Boko Haram ‘ready to free 83 more Chibok girls’

A faction of Boko Haram is ready to negotiate the release of 83 more of the girls kidnapped from their school in Chibok, northeast Nigeria, in April 2014, according to a presidential spokesman.

Boko Haram militants abducted 276 girls from the Government Secondary School in Chibok, with 57 escaping almost immediately afterwards. The Nigerian government confirmed Thursday that the militant group had released 21 of the girls, who have since been reunited with their families.

Prior to the release, only one of the girls had escaped Boko Haram captivity since April 2014.

A spokesman for Nigerian President Muhammadu Buhari, Garba Shehu, told the Thomson Reuters Foundation Sunday that the faction of Boko Haram allied with the Islamic State militant group (ISIS) was ready to negotiate the release of more of the girls “if the government is willing to sit down with them.”

Shehu said that the 21 released girls are “supposed to be tale bearers” to indicate to the Nigerian government that more girls may be released.

Boko Haram pledged allegiance to ISIS in 2015 but has recently split into factions , allied either with ISIS or Abubakar Shekau, Boko Haram’s leader since 2009. The split solidified after ISIS proclaimed a new leader for Boko Haram—Abu Musab al-Barnawi, a former spokesman for the group—in August, an appointment Shekau rejected.

According to Shehu, the ISIS-allied faction had said that the majority of the girls remained under the control of Shekau’s group. The Nigerian military has claimed to have killed Shekau on multiple occasions, most recently in August, but his death has never been independently verified.

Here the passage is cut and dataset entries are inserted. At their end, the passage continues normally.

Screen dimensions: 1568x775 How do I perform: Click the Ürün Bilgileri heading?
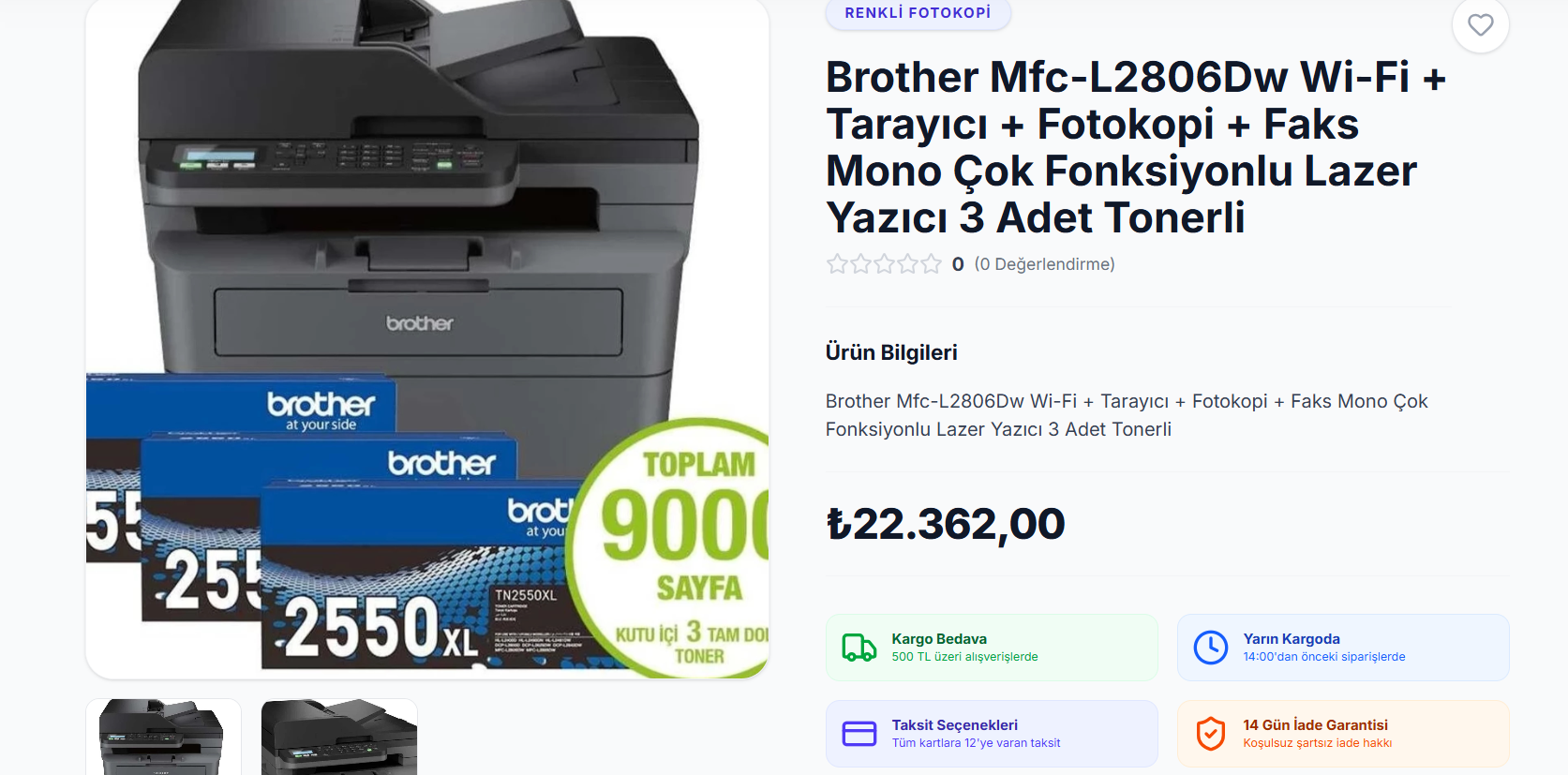point(891,352)
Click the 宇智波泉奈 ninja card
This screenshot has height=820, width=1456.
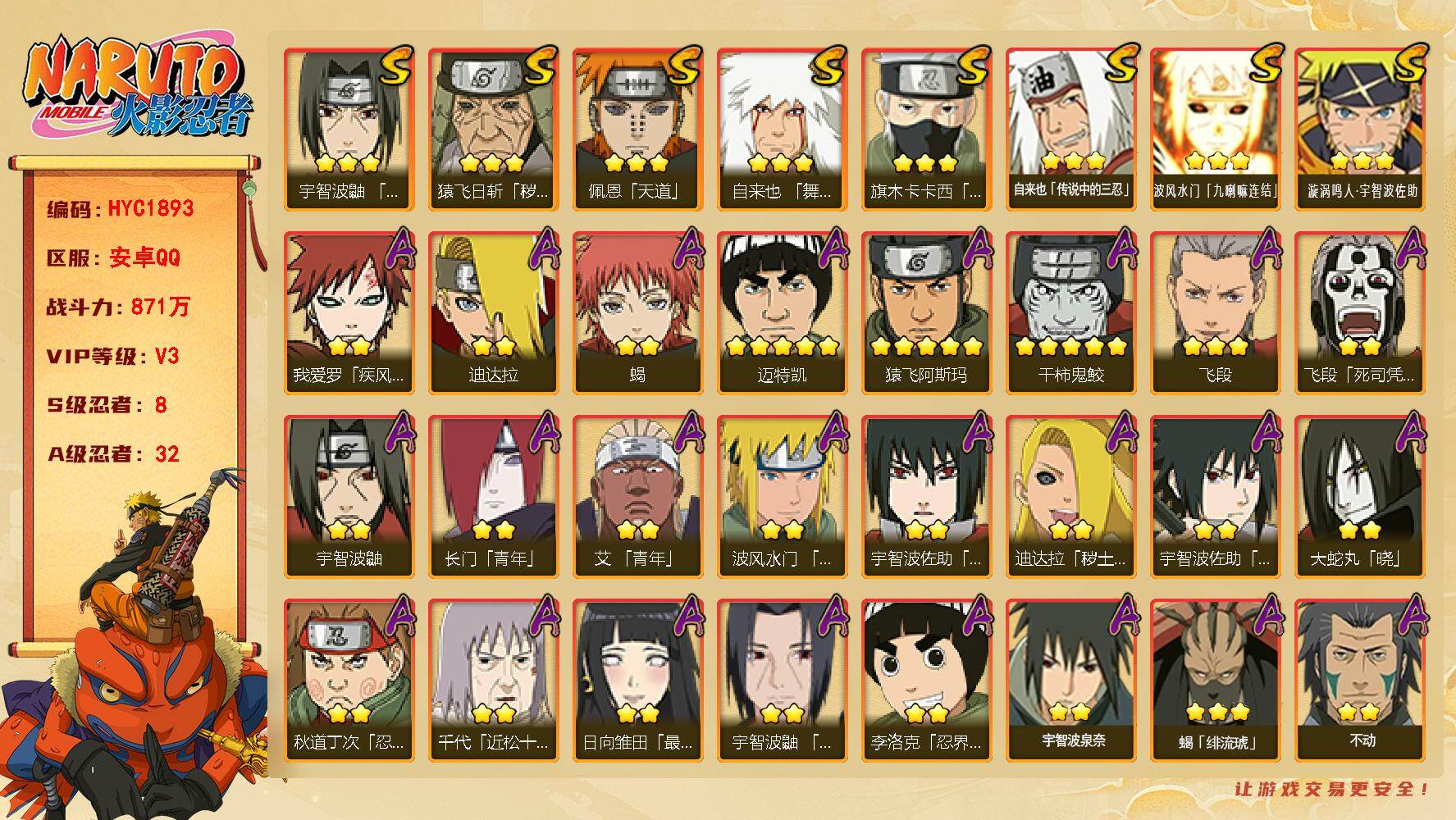coord(1070,681)
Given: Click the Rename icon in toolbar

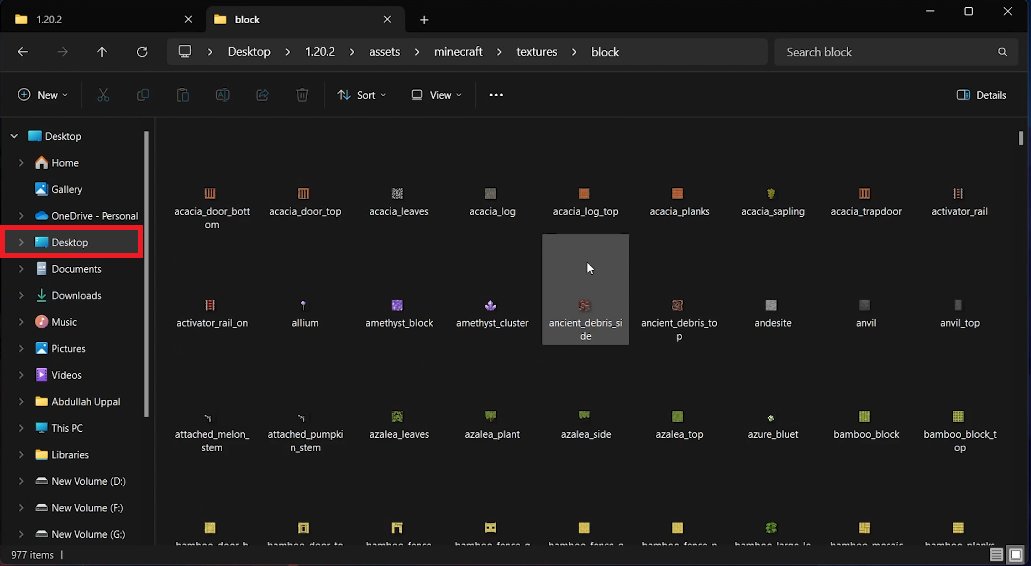Looking at the screenshot, I should (x=223, y=95).

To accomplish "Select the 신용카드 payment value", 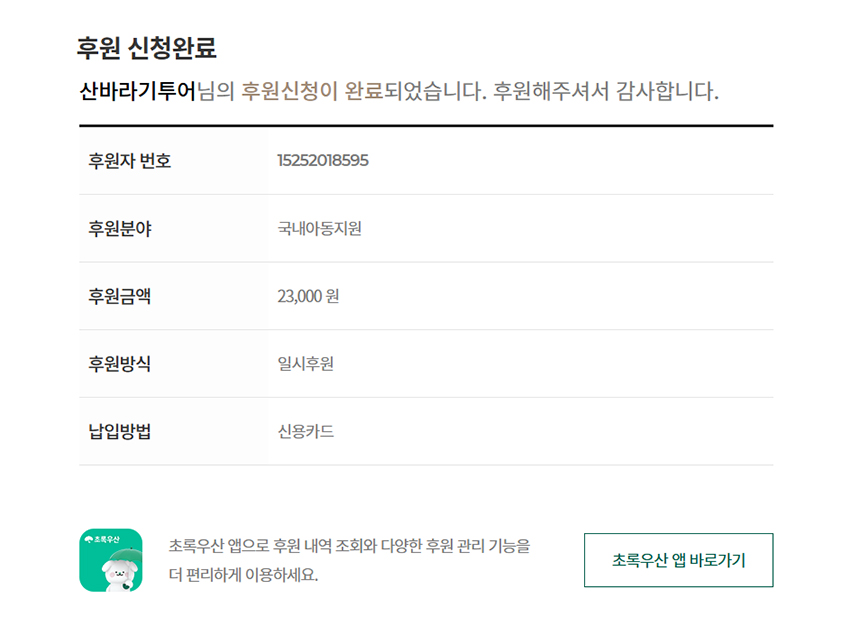I will pyautogui.click(x=305, y=432).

Boko Haram released a video in August that appeared to show scores of the girls and a masked fighter. One of the girls, who identified herself as Maina Yakubu, claimed in the video that Nigerian military airstrikes had killed some of the girls and that the government should release imprisoned Boko Haram fighters in order to secure the girls’ freedom.

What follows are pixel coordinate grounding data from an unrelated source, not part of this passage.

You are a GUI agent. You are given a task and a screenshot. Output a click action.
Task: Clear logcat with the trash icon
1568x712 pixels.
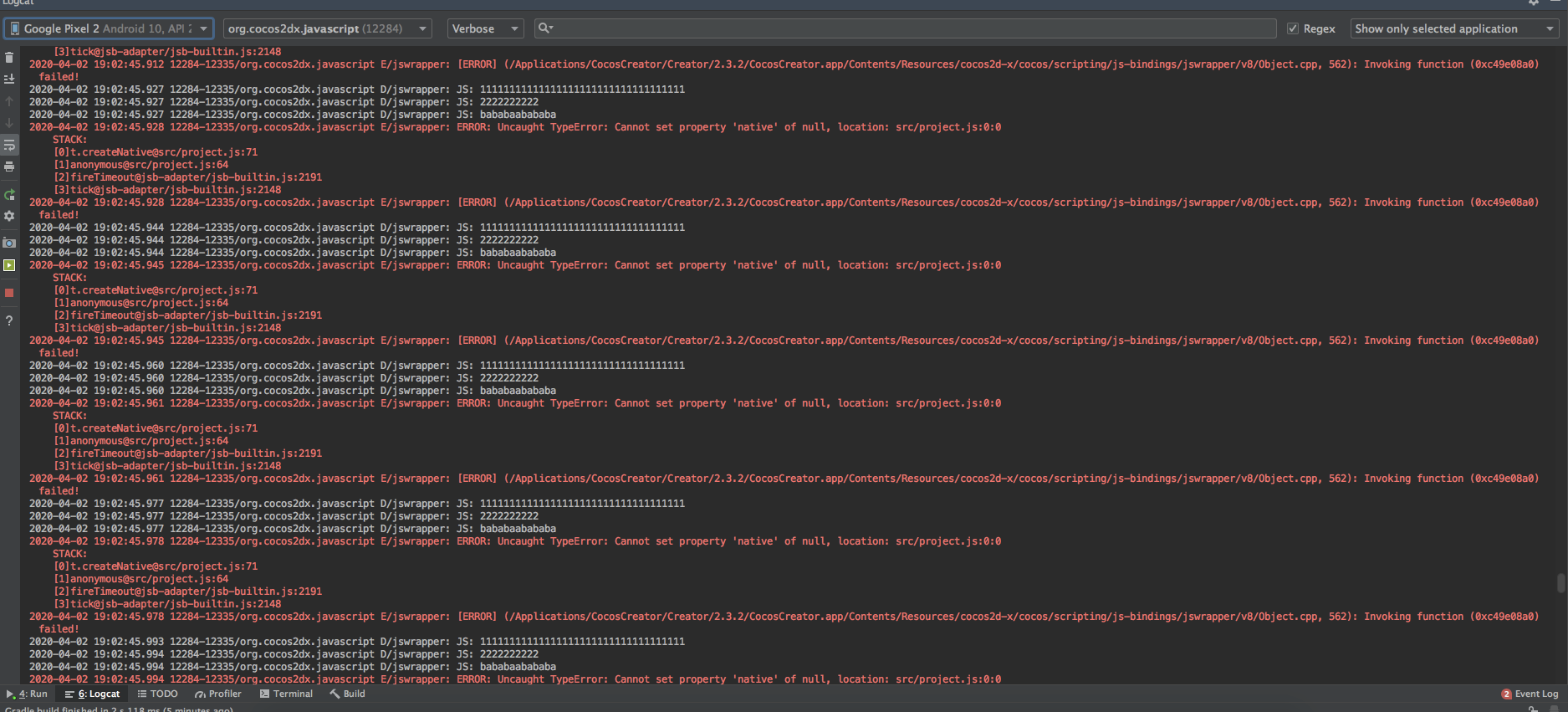[9, 58]
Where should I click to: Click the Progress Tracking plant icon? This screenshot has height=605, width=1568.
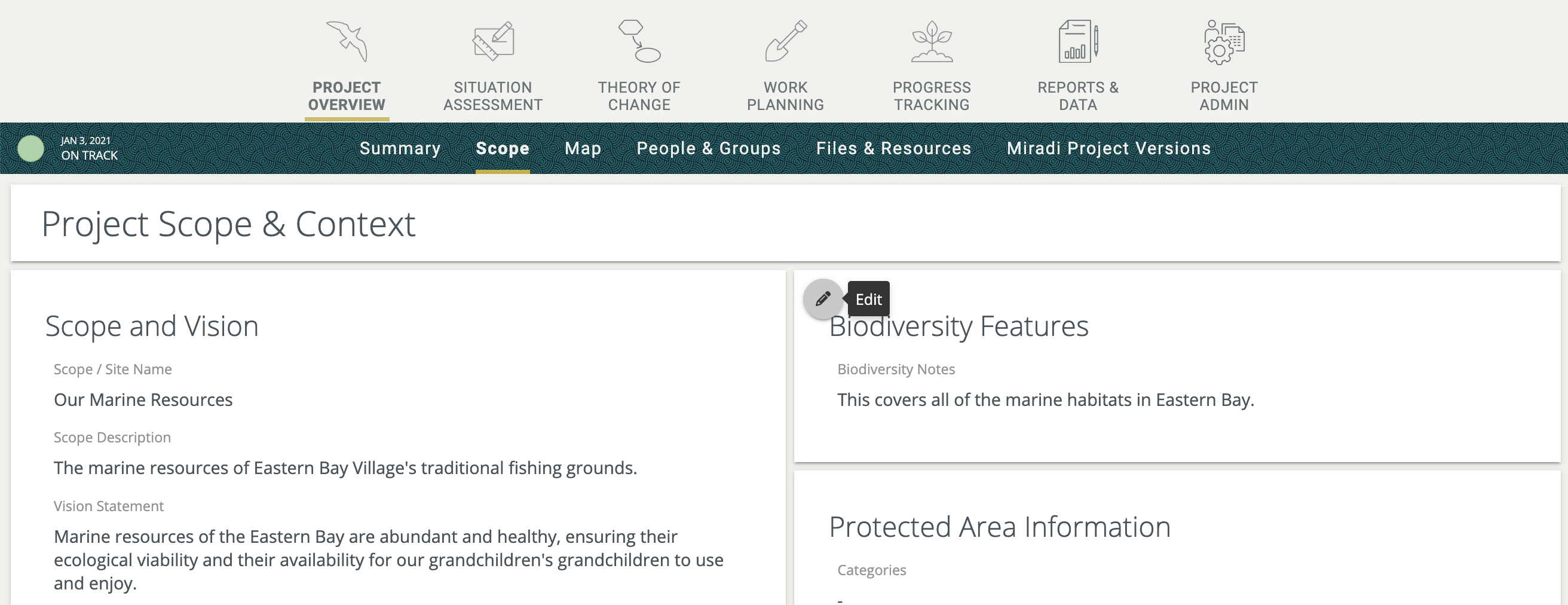point(932,41)
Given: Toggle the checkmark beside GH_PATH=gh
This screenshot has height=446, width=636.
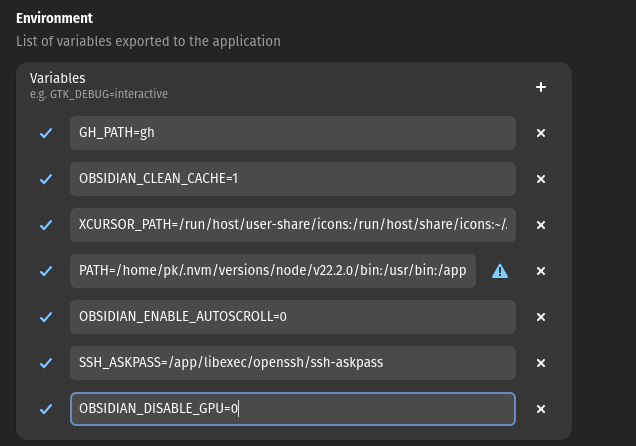Looking at the screenshot, I should [x=46, y=133].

Nigerian government officials confirmed that Thursday’s release was negotiated with the assistance of the Swiss government, while the International Committee of the Red Cross provided logistical support. Nigerian authorities, including Information Minister Lai Mohammed, denied that the girls were released as part of a prisoner swap, after AP reported that four detained Boko Haram leaders had been freed prior to the girls’ release.